(Collected data)
────────
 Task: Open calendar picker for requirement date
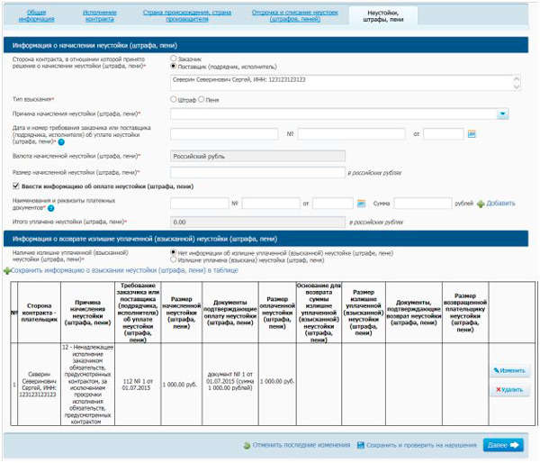[x=471, y=134]
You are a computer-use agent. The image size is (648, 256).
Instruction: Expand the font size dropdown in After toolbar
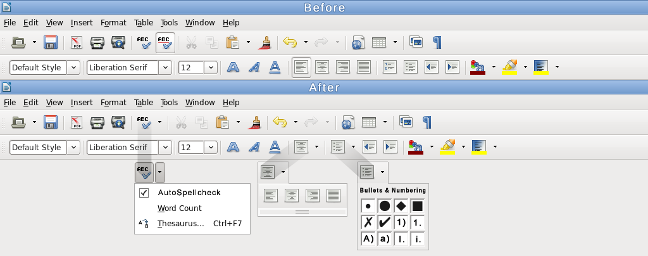click(210, 147)
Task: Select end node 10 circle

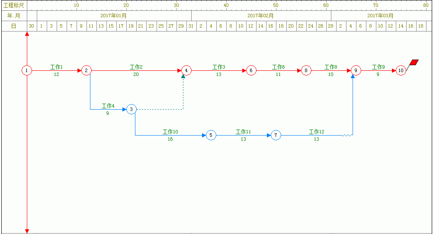Action: [401, 70]
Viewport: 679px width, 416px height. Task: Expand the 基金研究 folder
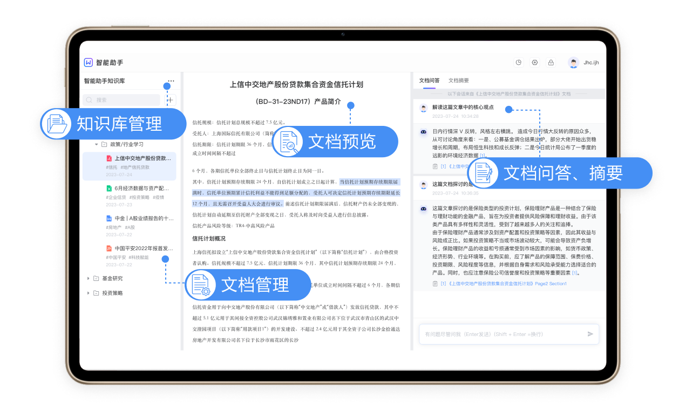[x=89, y=278]
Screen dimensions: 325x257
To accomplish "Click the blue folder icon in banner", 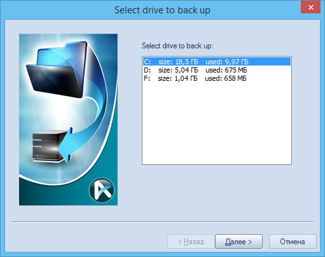I will click(57, 69).
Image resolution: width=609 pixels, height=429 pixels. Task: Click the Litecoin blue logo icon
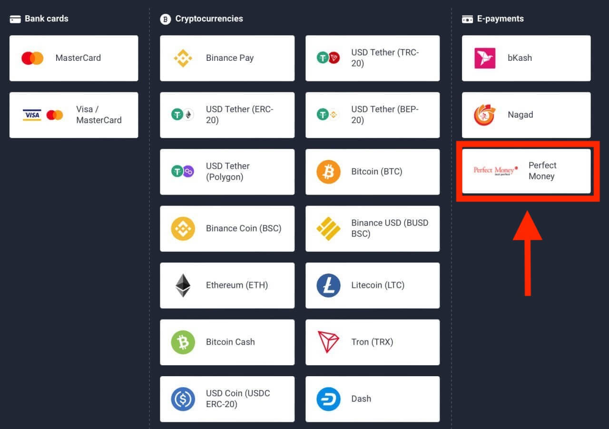pos(328,285)
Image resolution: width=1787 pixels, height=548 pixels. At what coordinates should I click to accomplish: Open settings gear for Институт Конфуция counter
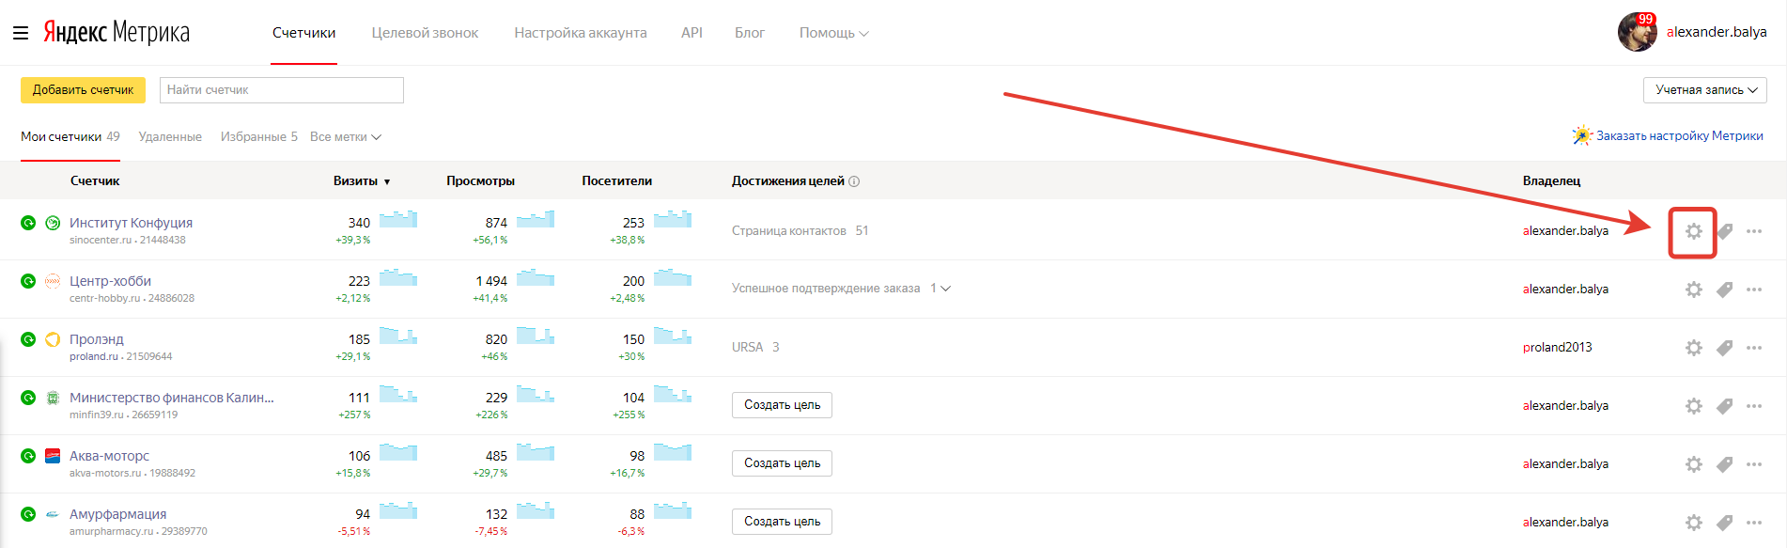(x=1693, y=231)
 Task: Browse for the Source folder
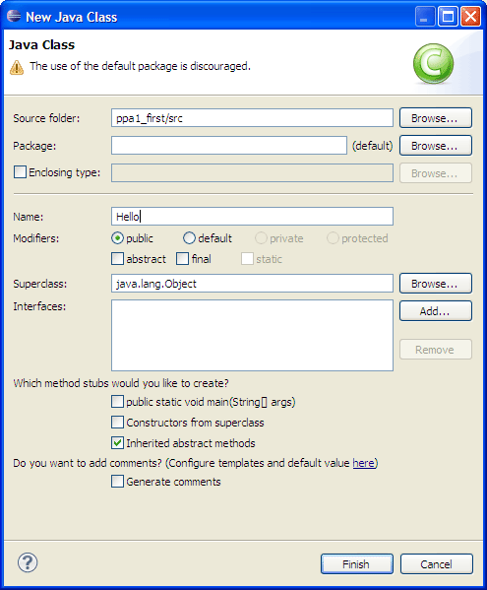(x=436, y=118)
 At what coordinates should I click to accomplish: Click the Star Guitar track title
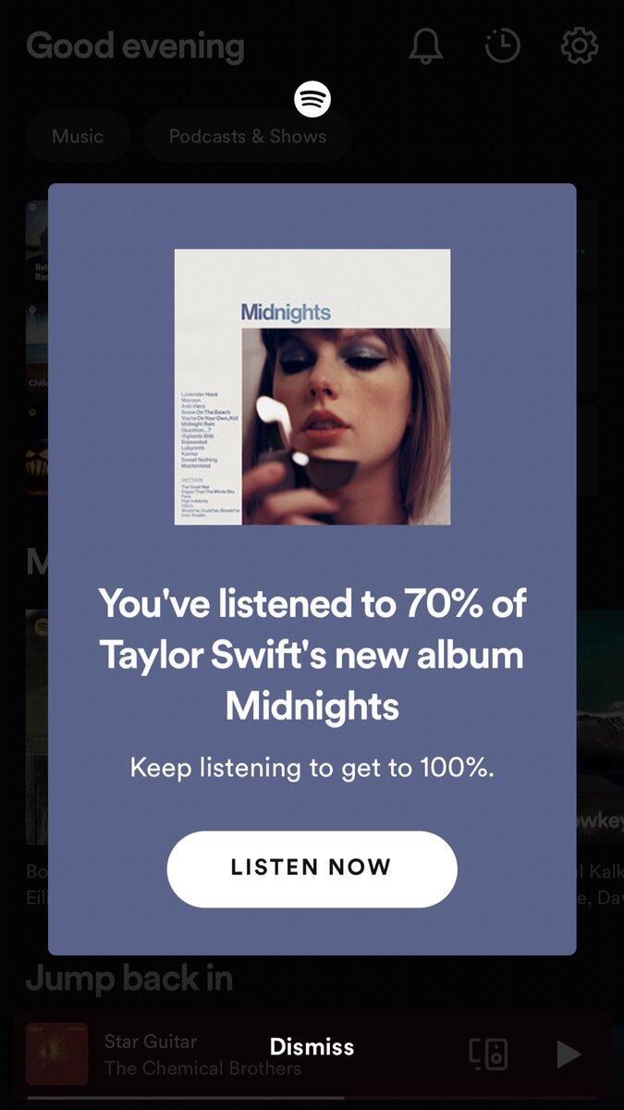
────────
- **Exercise brief**
This exercise asks for an exact copy of the lines from the first one in the data through the line that contains "Screen dimensions: 325x257", pictures excluded.

- **Written solution**
 Task: Open calendar picker for requirement date
[x=471, y=134]
You are a computer-use agent. The image size is (648, 256).
Instruction: Expand the font size dropdown in After toolbar
click(210, 147)
Task: Select end node 10 circle

Action: [401, 70]
Viewport: 679px width, 416px height. Task: Expand the 基金研究 folder
[x=89, y=278]
Screen dimensions: 325x257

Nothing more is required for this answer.